- **About this task**: Where the records hold the string "iPad", show the whole line it sits on.

───── Task data

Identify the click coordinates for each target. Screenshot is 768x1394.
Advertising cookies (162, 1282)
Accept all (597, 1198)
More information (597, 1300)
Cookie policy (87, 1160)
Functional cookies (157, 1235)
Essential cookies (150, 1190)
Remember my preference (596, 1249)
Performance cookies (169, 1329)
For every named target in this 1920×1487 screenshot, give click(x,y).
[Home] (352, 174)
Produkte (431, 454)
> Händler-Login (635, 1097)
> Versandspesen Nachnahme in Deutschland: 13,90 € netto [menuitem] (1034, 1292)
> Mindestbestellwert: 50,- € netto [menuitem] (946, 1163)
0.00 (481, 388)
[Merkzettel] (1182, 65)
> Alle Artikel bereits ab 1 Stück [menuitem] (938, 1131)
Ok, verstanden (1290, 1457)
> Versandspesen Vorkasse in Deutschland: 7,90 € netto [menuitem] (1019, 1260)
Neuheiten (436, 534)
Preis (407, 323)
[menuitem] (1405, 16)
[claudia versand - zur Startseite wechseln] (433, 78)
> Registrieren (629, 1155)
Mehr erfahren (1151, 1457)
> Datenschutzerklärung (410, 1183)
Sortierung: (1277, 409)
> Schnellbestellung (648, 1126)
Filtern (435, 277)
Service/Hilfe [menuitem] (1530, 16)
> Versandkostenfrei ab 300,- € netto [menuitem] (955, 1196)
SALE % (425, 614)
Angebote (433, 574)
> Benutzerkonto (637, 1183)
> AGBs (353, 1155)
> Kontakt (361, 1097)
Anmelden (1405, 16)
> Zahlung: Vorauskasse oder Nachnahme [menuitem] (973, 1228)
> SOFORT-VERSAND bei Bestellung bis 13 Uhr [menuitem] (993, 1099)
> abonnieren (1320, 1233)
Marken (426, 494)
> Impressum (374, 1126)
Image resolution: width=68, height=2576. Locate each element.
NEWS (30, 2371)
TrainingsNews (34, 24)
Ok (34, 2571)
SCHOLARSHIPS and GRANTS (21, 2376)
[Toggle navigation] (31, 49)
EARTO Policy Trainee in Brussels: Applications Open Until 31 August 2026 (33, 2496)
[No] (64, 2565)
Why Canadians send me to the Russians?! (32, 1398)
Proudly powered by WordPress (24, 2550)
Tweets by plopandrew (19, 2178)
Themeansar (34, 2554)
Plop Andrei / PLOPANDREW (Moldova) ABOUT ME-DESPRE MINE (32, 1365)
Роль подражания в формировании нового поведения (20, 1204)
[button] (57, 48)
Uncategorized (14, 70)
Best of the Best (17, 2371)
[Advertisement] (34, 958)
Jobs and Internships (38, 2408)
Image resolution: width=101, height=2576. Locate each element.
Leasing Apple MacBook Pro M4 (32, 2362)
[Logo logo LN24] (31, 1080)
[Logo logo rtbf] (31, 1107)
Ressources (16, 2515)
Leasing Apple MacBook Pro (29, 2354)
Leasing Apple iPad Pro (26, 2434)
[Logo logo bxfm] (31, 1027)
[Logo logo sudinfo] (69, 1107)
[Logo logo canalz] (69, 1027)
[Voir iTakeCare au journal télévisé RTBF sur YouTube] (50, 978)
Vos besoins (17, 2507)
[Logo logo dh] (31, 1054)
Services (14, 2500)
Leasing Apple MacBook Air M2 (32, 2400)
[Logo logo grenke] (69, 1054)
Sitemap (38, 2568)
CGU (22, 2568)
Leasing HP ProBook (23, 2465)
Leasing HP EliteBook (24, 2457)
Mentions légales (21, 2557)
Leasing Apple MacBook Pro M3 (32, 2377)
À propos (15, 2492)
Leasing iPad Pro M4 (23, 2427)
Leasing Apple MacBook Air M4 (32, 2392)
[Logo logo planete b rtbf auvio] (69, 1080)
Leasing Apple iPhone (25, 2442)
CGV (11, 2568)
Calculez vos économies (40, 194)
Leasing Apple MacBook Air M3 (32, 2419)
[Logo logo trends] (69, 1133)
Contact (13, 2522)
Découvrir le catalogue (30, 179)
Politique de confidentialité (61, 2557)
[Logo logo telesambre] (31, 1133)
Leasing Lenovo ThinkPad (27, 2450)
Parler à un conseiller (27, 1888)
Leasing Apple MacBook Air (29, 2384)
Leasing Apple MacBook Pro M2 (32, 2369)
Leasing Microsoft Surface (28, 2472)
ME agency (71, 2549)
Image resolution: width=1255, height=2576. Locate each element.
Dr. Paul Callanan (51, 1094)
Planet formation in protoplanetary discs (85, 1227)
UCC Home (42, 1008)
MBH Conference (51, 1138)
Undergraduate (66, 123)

──────────

- **Written answer**:
Leasing Apple iPad Pro (26, 2434)
Leasing iPad Pro M4 (23, 2427)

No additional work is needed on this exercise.